Your task: Copy, pictures aside: the lines below from the one that holds "You are a GUI" through the final line of the listing, both ends included, exactly as they are and nothing else.

Task inputs:
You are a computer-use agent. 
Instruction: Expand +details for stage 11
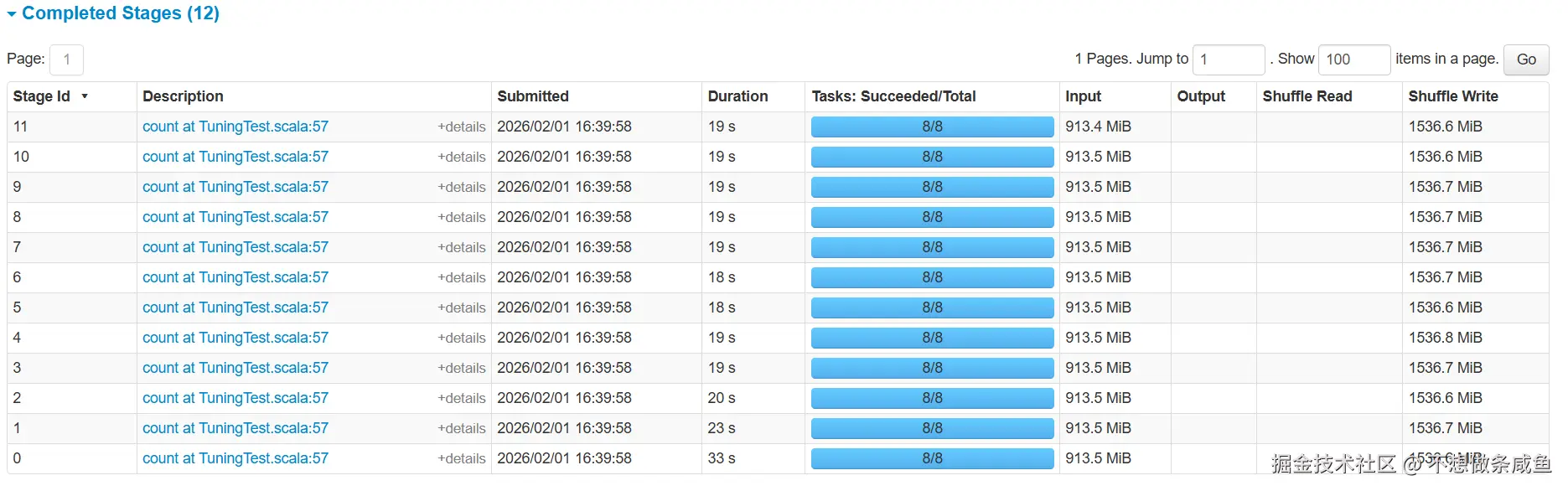click(x=461, y=127)

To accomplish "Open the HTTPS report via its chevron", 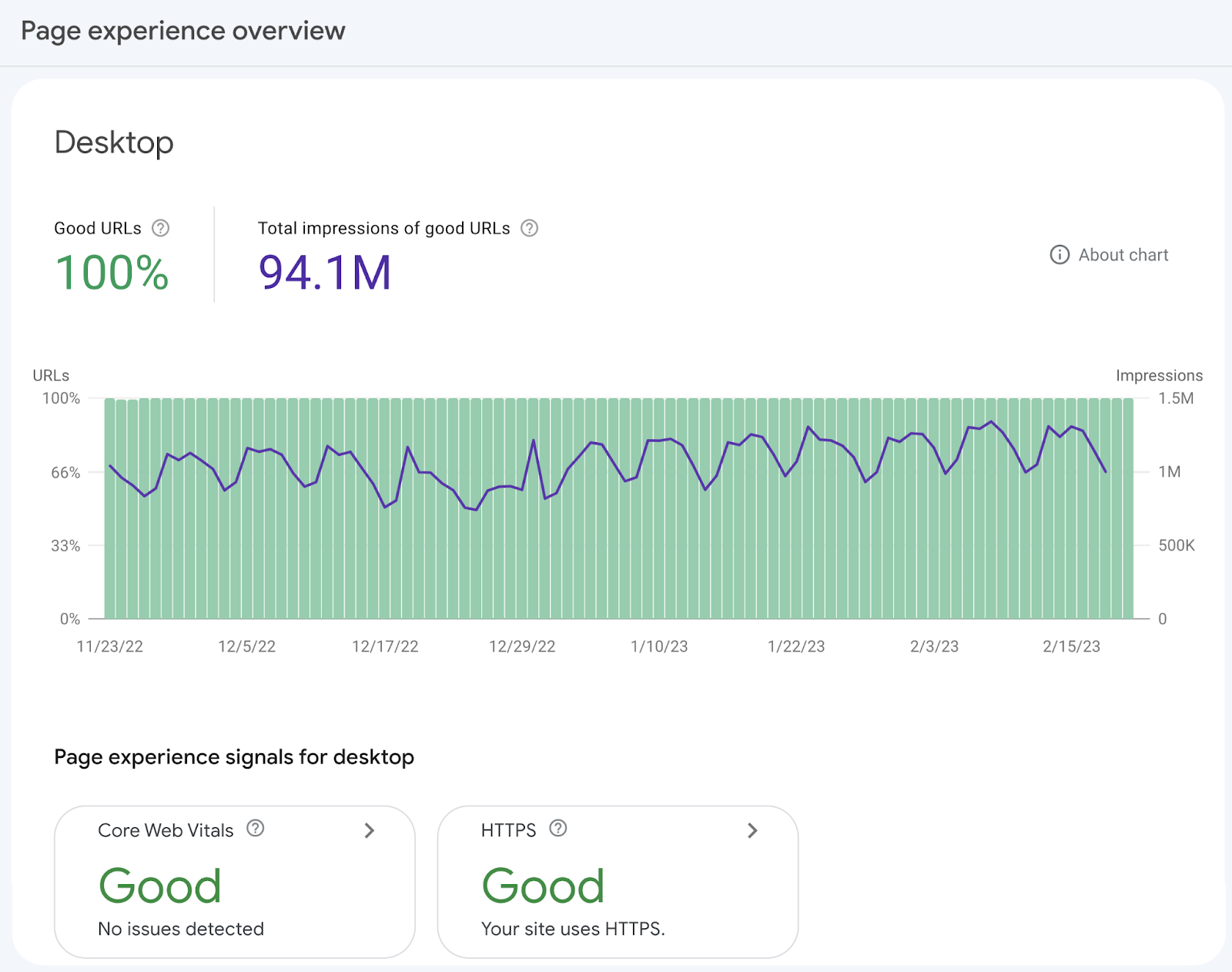I will point(752,830).
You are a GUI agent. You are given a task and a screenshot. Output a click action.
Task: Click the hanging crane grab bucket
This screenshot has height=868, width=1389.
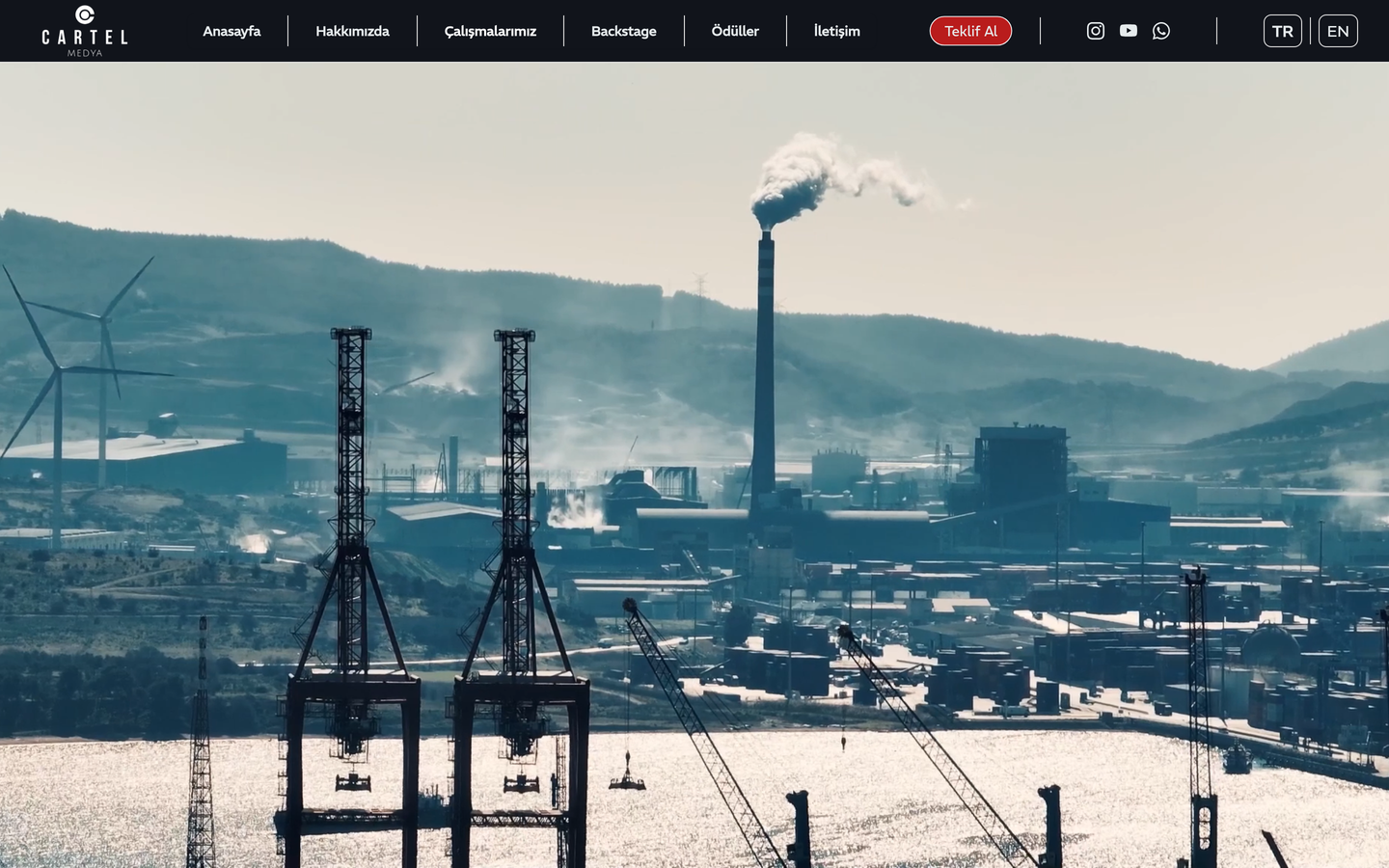click(x=627, y=776)
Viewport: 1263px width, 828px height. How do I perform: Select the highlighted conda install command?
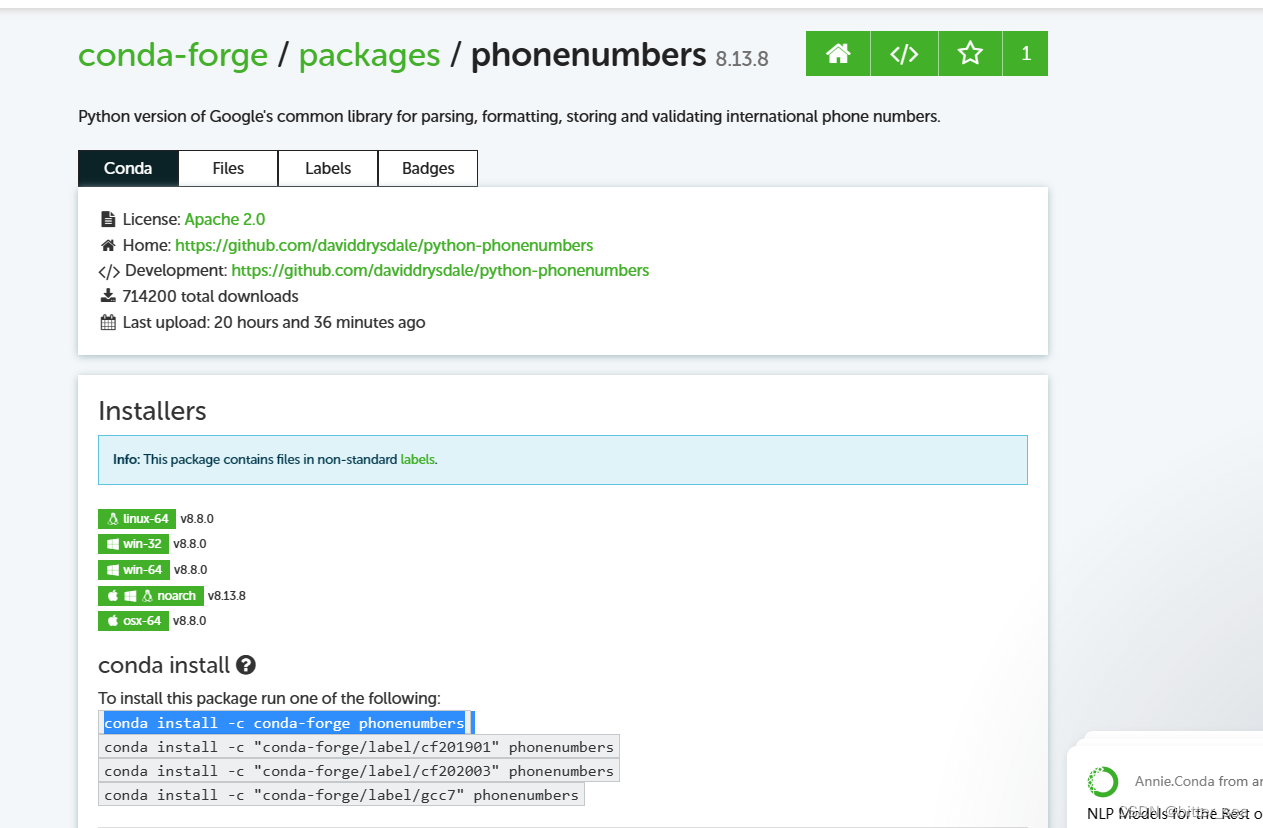285,722
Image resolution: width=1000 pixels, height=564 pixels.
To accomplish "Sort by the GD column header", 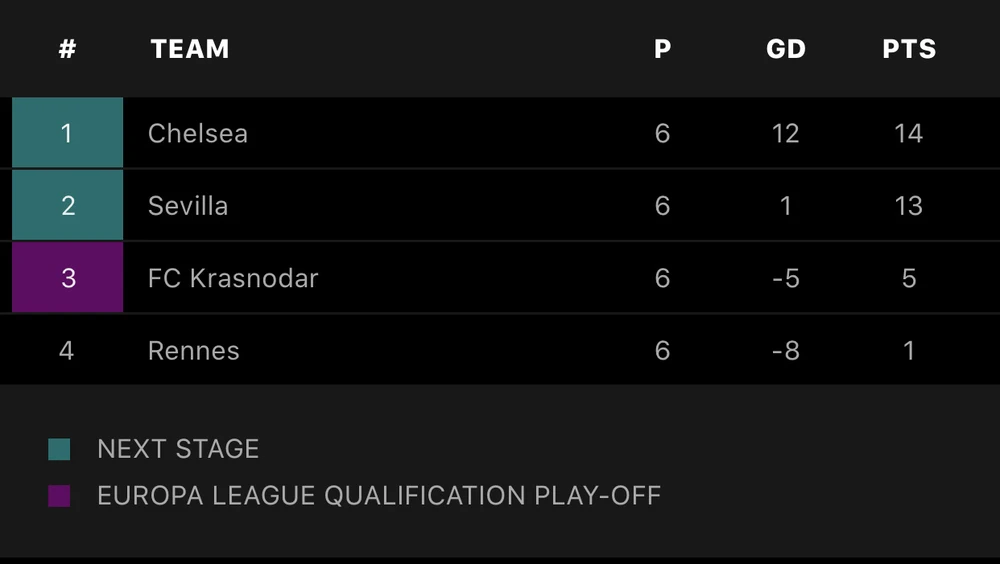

Solution to this exercise:
You are a GUI agent. You are given a task and a screenshot. Output a click action.
Task: Click the hanging crane grab bucket
This screenshot has height=868, width=1389.
click(x=627, y=776)
Viewport: 1263px width, 828px height. How do I perform: Select the highlighted conda install command?
285,722
Image resolution: width=1000 pixels, height=564 pixels.
To accomplish "Sort by the GD column header", 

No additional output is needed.